▶ **What is needed**: Set down the entries once more exactly as they were written.

────────────────

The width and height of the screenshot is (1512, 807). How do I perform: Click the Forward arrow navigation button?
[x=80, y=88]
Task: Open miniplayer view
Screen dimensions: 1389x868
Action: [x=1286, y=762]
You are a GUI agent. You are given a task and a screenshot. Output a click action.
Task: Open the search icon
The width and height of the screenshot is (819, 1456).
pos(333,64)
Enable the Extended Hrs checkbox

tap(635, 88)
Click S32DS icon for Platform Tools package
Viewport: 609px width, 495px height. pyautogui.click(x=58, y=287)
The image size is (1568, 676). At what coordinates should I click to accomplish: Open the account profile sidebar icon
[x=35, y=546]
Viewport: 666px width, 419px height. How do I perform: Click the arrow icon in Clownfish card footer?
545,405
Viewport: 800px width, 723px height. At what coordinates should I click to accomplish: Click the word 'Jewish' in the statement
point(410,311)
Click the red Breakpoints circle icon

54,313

────────────────

▶ **Task result**:
The width and height of the screenshot is (1512, 807). How do I perform: Click the Forward arrow navigation button?
[x=80, y=88]
Task: Open miniplayer view
Screen dimensions: 1389x868
Action: [x=1286, y=762]
You are a GUI agent. You are given a task and a screenshot. Output a click action.
Task: Open the search icon
The width and height of the screenshot is (819, 1456).
pos(333,64)
Enable the Extended Hrs checkbox

tap(635, 88)
Click S32DS icon for Platform Tools package
Viewport: 609px width, 495px height. pyautogui.click(x=58, y=287)
The image size is (1568, 676). At what coordinates should I click to accomplish: Open the account profile sidebar icon
[x=35, y=546]
Viewport: 666px width, 419px height. How do I perform: Click the arrow icon in Clownfish card footer?
545,405
Viewport: 800px width, 723px height. At what coordinates should I click to accomplish: Click the word 'Jewish' in the statement
point(410,311)
Click the red Breakpoints circle icon

54,313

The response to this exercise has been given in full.